Hogan hasn’t yet seen the golf library named for him, but Mate hopes to rectify that soon on some quiet afternoon, over a cup of black coffee. After all, Hogan periodically visited the CGA offices over the years, usually unannounced, to share a golf book and have a cup of Joe.
Since the CGA isn’t in the library business, the Dan Hogan Library will be open primarily to CGA board members and volunteers, member of the Colorado Golf Hall of Fame board and other friends of Colorado golf.
Hogan had long intended that his collection of golf books, located on bookshelves in the basement of his Denver home, would one day be donated to the Colorado Golf Hall of Fame. He told fellow Hall of Famer and longtime board member Gary Potter as much.
When Dan had his medical issues and couldn’t return to his home, Potter and fellow Hall of Famer Kaye Kessler came to Hogan’s house with the plan of trying to pack up the books and categorize them. But when it became apparent that that plan was no half-day affair, Potter and Kessler boxed up the books and Potter arranged to put the collection in a Pods storage unit.
From there, one of Potter’s next calls regarding the books went to Mate, a book lover who also has long served on the Colorado Golf Hall of Fame board.
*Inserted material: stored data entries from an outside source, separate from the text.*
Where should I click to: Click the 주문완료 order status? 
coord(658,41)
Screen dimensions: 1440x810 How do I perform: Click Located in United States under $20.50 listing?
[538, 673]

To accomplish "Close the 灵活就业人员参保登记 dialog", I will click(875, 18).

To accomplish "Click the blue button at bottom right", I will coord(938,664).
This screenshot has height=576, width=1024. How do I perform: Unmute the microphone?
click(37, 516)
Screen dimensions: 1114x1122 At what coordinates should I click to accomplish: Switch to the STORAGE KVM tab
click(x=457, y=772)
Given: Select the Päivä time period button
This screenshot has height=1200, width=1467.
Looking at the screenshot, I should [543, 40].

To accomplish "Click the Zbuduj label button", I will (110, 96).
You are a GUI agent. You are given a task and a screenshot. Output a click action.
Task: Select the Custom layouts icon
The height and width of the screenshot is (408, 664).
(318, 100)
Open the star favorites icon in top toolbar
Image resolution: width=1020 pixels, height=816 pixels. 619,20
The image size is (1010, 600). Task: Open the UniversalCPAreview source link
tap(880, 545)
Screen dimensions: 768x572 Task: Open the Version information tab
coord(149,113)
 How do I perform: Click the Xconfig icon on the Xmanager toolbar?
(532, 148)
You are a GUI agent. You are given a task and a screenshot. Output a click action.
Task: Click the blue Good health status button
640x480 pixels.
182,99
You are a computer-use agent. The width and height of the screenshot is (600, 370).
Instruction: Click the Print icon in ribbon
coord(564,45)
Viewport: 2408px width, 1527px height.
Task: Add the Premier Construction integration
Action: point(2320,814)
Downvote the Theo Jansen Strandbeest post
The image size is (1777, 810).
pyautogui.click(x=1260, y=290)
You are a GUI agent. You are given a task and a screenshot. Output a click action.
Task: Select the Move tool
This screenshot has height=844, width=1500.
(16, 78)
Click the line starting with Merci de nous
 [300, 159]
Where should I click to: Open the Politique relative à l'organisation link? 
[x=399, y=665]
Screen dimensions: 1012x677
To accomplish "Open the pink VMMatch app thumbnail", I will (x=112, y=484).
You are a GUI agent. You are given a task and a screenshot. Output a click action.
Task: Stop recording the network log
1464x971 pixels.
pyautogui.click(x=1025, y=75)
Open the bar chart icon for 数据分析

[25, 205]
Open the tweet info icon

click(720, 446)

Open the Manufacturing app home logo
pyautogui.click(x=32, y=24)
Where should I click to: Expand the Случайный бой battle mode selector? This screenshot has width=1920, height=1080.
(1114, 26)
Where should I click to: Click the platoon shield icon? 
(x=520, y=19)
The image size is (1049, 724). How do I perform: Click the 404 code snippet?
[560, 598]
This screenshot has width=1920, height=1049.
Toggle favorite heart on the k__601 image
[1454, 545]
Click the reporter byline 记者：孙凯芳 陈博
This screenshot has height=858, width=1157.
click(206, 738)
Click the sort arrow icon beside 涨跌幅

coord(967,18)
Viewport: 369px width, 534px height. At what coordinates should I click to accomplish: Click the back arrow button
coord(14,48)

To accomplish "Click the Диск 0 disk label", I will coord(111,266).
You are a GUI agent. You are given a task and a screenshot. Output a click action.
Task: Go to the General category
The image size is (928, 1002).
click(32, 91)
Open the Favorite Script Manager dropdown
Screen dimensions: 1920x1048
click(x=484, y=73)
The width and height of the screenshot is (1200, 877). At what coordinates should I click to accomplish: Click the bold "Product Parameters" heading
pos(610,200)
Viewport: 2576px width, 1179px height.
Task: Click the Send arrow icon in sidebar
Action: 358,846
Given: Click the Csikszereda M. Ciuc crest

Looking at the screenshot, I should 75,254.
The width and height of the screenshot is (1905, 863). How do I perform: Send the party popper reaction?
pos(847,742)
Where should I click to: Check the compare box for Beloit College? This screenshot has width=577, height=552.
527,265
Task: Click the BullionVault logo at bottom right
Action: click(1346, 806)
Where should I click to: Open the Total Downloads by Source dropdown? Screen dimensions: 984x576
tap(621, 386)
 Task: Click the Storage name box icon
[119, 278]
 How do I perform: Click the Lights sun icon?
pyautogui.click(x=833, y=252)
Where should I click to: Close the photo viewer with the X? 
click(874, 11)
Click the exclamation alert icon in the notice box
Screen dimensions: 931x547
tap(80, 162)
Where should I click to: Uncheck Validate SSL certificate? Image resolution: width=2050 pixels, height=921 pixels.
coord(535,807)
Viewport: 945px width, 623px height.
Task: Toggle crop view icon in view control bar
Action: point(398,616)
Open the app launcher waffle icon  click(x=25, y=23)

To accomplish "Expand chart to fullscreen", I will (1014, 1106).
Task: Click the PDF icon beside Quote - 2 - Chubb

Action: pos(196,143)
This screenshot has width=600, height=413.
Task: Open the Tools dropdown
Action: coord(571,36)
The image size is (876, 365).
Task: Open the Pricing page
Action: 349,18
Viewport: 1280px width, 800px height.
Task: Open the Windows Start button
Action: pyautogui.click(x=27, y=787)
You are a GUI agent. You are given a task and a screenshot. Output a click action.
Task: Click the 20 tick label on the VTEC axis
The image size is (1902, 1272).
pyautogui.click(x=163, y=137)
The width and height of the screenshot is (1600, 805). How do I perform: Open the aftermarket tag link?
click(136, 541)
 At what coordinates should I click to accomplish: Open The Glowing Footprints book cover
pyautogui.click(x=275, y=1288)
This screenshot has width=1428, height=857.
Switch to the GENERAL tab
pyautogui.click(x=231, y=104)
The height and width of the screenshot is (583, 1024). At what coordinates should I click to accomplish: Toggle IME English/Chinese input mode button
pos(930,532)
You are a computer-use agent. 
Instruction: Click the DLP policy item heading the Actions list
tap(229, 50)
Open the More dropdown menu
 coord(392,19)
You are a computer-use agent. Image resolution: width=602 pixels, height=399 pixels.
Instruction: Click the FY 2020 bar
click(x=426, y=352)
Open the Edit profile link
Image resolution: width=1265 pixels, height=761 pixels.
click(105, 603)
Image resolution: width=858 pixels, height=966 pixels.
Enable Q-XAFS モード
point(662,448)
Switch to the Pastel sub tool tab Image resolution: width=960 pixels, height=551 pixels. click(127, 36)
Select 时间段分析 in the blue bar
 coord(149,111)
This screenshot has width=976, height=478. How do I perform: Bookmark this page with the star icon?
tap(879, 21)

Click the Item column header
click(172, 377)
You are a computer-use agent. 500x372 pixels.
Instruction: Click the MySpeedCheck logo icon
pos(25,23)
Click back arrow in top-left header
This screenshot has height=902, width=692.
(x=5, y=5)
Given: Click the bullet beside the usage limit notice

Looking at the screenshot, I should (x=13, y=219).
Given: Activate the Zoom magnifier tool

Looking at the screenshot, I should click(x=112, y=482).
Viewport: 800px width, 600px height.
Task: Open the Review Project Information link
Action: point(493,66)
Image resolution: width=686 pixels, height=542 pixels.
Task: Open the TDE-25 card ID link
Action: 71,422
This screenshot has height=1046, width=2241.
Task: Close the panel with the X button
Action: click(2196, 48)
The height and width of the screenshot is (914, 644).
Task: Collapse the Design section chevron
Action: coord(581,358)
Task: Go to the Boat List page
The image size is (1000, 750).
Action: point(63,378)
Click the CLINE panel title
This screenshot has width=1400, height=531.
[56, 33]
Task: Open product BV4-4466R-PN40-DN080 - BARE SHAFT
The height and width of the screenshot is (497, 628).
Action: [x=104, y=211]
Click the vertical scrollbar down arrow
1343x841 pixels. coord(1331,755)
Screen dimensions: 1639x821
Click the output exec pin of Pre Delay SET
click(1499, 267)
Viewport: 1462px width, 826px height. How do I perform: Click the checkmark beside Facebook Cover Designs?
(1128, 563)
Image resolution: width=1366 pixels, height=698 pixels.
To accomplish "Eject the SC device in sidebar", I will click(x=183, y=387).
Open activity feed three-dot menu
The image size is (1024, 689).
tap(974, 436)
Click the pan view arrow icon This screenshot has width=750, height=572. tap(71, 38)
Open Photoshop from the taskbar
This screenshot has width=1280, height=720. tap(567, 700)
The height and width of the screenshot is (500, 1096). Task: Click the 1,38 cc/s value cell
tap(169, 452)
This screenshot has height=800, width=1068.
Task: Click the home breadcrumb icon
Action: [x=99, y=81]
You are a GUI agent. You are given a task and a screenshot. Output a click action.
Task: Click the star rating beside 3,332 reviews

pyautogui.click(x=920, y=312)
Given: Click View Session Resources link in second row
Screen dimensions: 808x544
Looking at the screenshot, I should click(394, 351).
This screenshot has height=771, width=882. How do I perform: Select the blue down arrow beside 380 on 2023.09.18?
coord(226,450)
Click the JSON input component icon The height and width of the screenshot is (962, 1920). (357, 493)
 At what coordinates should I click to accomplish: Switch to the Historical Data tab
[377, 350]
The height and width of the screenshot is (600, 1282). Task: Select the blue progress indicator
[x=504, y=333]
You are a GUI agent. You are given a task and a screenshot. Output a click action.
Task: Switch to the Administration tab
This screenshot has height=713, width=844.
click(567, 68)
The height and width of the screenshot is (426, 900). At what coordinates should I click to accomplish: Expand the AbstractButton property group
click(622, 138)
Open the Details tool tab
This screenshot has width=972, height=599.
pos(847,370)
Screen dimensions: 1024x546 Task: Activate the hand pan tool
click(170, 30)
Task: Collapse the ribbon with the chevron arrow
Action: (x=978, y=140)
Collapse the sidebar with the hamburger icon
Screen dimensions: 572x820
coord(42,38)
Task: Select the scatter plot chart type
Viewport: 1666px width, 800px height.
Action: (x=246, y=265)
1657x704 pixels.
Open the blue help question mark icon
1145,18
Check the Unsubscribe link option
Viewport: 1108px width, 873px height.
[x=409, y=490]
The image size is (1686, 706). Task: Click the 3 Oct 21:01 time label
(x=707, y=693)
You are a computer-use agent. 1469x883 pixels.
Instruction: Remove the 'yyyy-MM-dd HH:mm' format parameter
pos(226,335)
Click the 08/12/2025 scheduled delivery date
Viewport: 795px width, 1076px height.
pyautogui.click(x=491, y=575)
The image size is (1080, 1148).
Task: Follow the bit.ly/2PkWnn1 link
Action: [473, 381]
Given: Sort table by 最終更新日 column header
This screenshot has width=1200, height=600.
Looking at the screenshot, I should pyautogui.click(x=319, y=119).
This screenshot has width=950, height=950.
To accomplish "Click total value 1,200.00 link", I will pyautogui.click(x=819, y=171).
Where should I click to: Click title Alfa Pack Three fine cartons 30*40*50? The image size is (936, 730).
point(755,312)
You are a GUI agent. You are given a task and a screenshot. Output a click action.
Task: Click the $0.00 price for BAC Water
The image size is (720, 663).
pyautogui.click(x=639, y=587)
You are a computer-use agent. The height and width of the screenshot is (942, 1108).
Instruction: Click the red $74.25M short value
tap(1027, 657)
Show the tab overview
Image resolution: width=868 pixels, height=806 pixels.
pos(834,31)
“I asked if Ed had a place for them,” Potter recounted. “Ed, you know, loves books. He said, ‘Let’s move them over here.’ We did that one cold winter day.”
Then came making the collection into an organized library.
“Ed had told me about this project and I kind of stared at him like he was crazy,” said Ashley Barnhart, the CGA’s managing director of golf operations. “I said, ‘I know someone who can help.’ I called on my mom and she came.”
Barnhart’s mom, Jean, is a school teacher in Sidney, Mont., who has considerable background working in school libraries. She came down during her spring break this year to visit Ashley and agreed to help out with the Hogan Library project. Mate asked Passey to become the third member of the library triumvirate.
“Ed Mate knew I liked this kind of thing,” Passey said. “I’m a big collector myself and I love the history of our game, the architecture of our game.
“It was a labor of love for me. I loved every minute of it. It was a lot of fun.”
Among the three of them, Passey, Barnhart and her mom logged about 100 hours over four or five days sorting, cataloging, inventorying and shelving the books. The books went from piles on the floor to nicely organized on bookshelves along the walls at the CGA offices.
“We both like tedious projects,” Ashley Barnhart joked about herself and her mom.
“I think it’s definitely a respected collection that a lot of people enjoy coming to look at and having the ability to take a book out, sit down and read it for a while and put it back.”
The project was actually largely complete in the spring, but CGA officials decided to delay their library open house until after the meat of the Colorado golf season was complete.
“It was a lot of work,” Mate said. “Ashley was kind of the computer person, Mark was sort of the golf curator and Jean was the librarian. The three of them teamed up, came up with a system and worked for (several) solid days. And here it is.”
Said Passey: “I think Ed and Gary deserve a huge amount of credit here.”
In essence, after a long project that took many twists and turns, all’s well that ends well.
“The whole story is, Dan wanted these books to be preserved and he wanted the Hall of Fame to have them, but it works out a hell of a lot better for them to be here,” Potter said.
“It’s the perfect situation. You have somebody who loves book, in Ed Mate. They found somebody to catalog them in Jean Barnhart. There are some treasures in there. It’s special.”